------ Data records ------

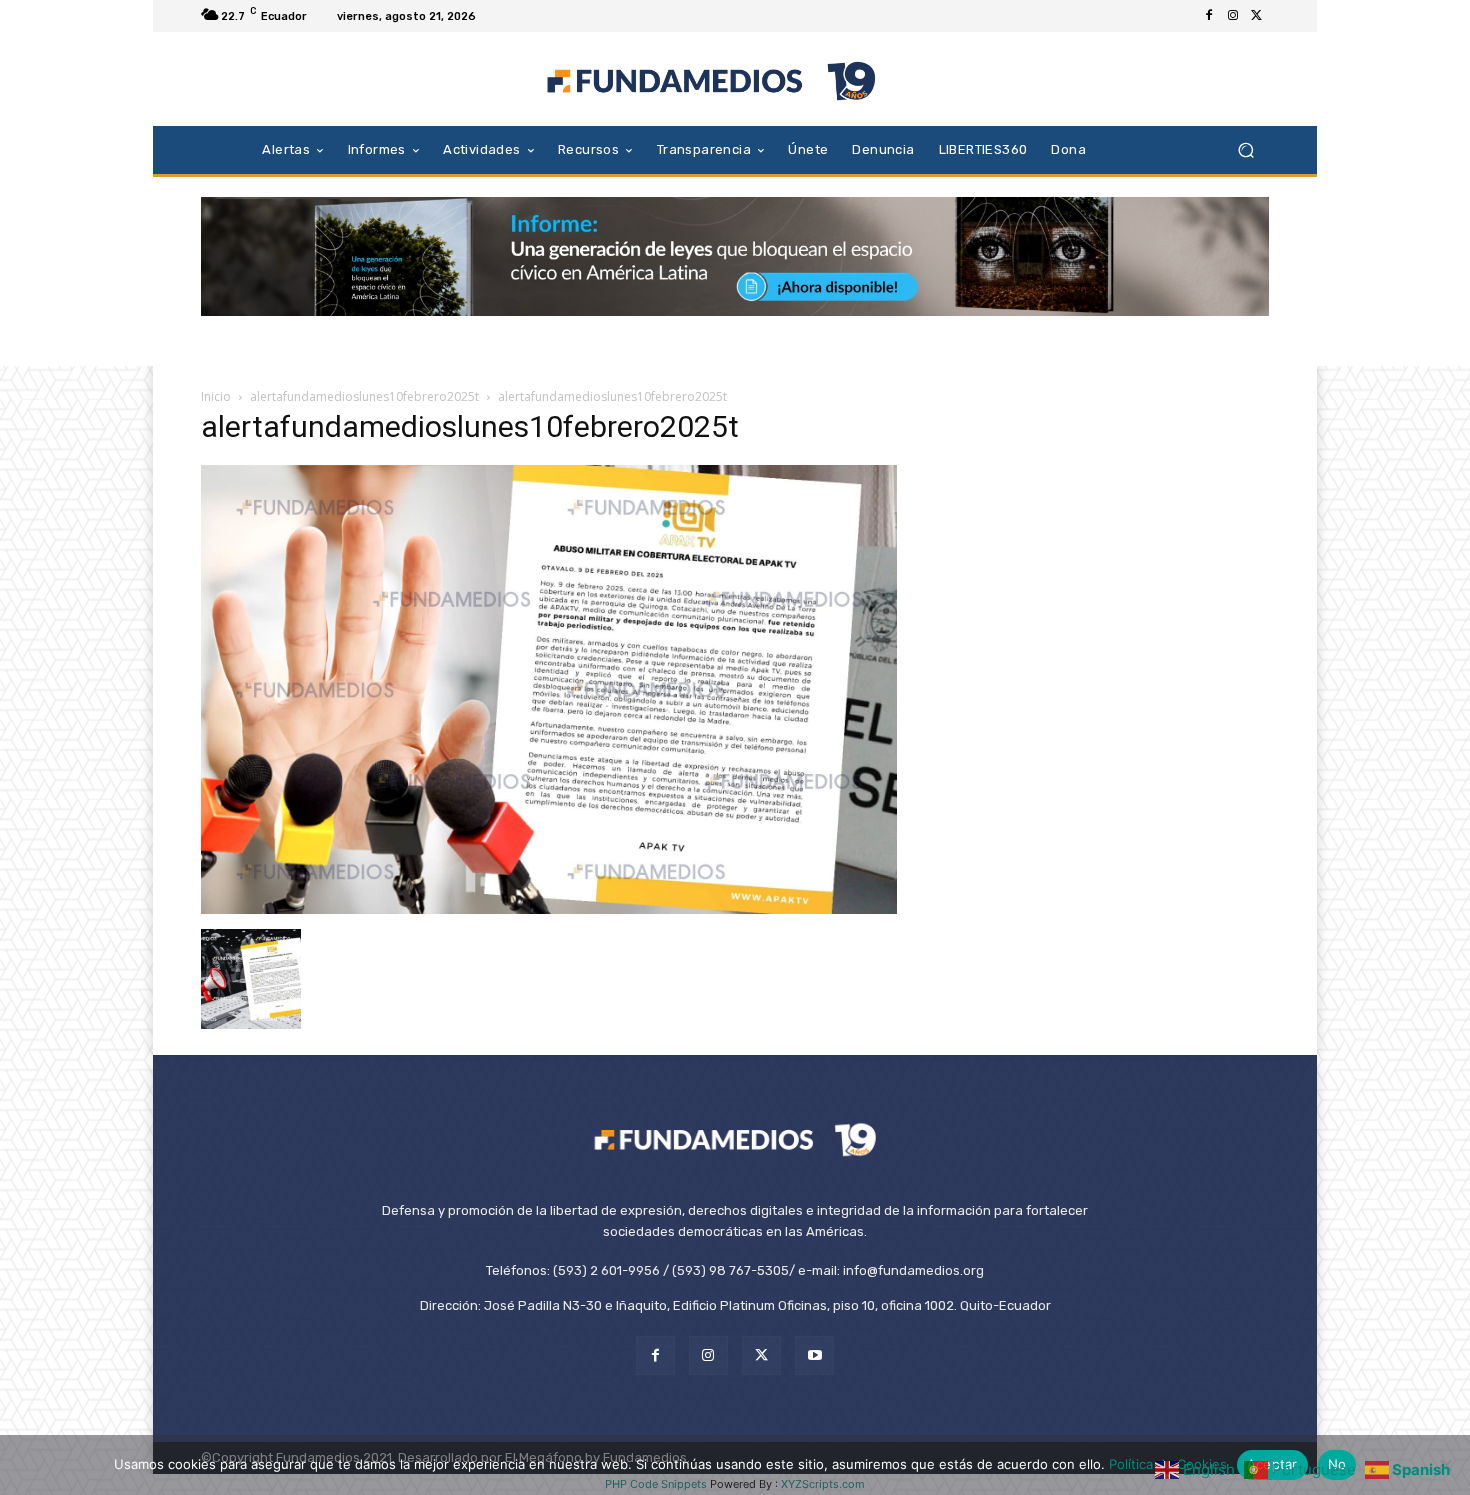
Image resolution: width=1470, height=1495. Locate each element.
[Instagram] (1233, 16)
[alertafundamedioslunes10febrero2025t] (549, 908)
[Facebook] (1209, 16)
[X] (1257, 16)
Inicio (216, 396)
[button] (1245, 149)
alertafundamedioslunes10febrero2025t (364, 396)
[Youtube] (814, 1355)
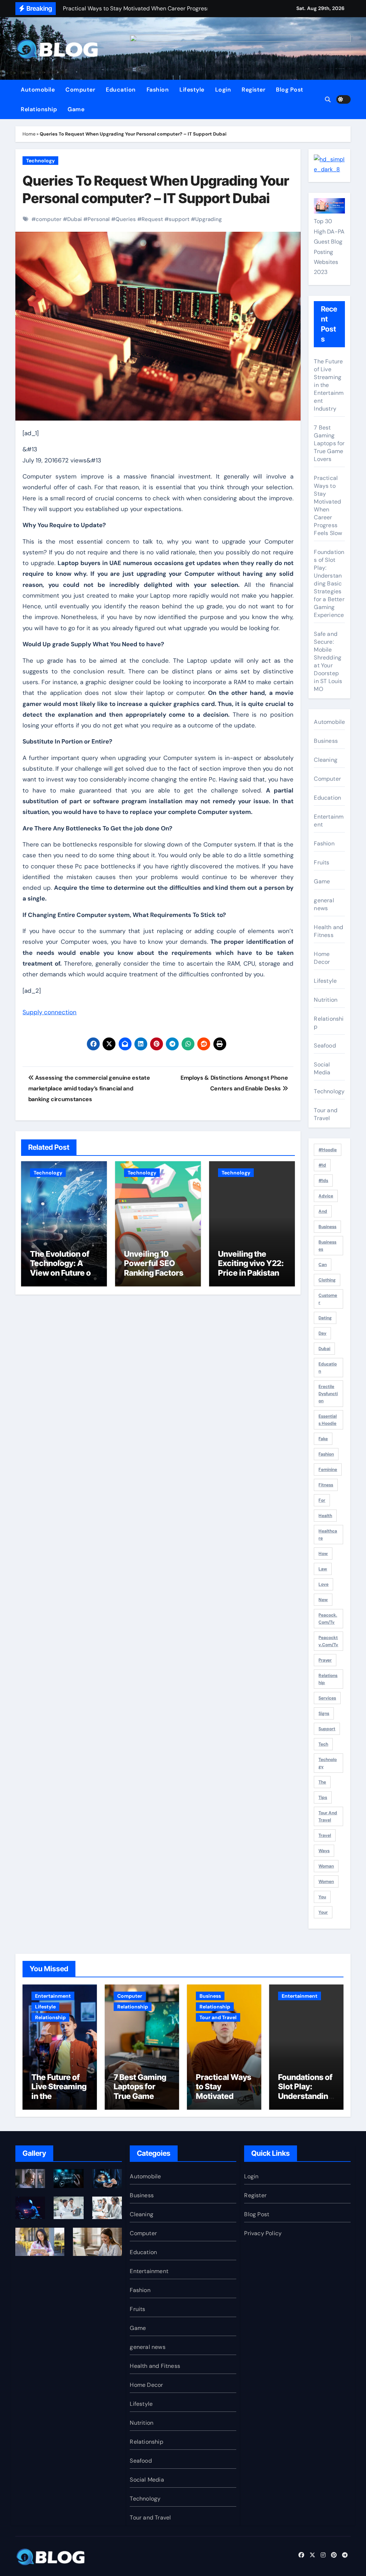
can (322, 1264)
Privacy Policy (263, 2233)
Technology (40, 160)
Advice (325, 1196)
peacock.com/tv (327, 1618)
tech (323, 1744)
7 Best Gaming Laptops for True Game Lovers (329, 443)
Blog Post (289, 89)
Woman (326, 1866)
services (327, 1698)
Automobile (38, 89)
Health (325, 1515)
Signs (323, 1713)
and (322, 1211)
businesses (327, 1245)
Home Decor (322, 958)
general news (324, 904)
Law (322, 1569)
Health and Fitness (328, 931)
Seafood (325, 1045)
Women (326, 1881)
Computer (80, 89)
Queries (125, 219)
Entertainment (328, 820)
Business (326, 741)
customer (327, 1298)
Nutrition (325, 1000)
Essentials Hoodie (327, 1419)
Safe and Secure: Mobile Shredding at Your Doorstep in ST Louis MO (328, 661)
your (323, 1912)
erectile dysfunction (328, 1394)
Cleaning (325, 760)
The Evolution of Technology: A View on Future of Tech (62, 1268)
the (322, 1782)
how (323, 1553)
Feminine (327, 1469)
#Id (322, 1165)
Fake (323, 1439)
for (321, 1500)
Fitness (325, 1485)
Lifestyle (191, 89)
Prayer (325, 1660)
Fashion (158, 89)
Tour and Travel (325, 1114)
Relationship (39, 109)
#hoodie (327, 1150)
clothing (327, 1280)
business (327, 1227)
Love (323, 1584)
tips (322, 1797)
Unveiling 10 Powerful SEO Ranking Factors (153, 1263)
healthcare (327, 1534)
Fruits (321, 862)
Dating (325, 1318)
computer (48, 219)
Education (121, 89)
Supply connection (49, 1012)
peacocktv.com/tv (328, 1641)
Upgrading (208, 219)
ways (324, 1851)
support (179, 219)
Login (223, 89)
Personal (99, 219)
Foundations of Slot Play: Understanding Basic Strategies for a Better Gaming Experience (329, 583)
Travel (324, 1835)
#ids (323, 1180)
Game (76, 109)
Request (152, 219)
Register (253, 89)
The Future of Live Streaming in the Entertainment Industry (328, 385)
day (322, 1333)
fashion (326, 1454)
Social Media (322, 1068)
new (323, 1600)
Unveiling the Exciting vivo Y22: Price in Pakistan (251, 1263)
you (322, 1897)
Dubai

------

Select and copy each line from the data that includes the word "Entertainment".

Entertainment (328, 820)
The Future of Live Streaming in the Entertainment Industry (328, 385)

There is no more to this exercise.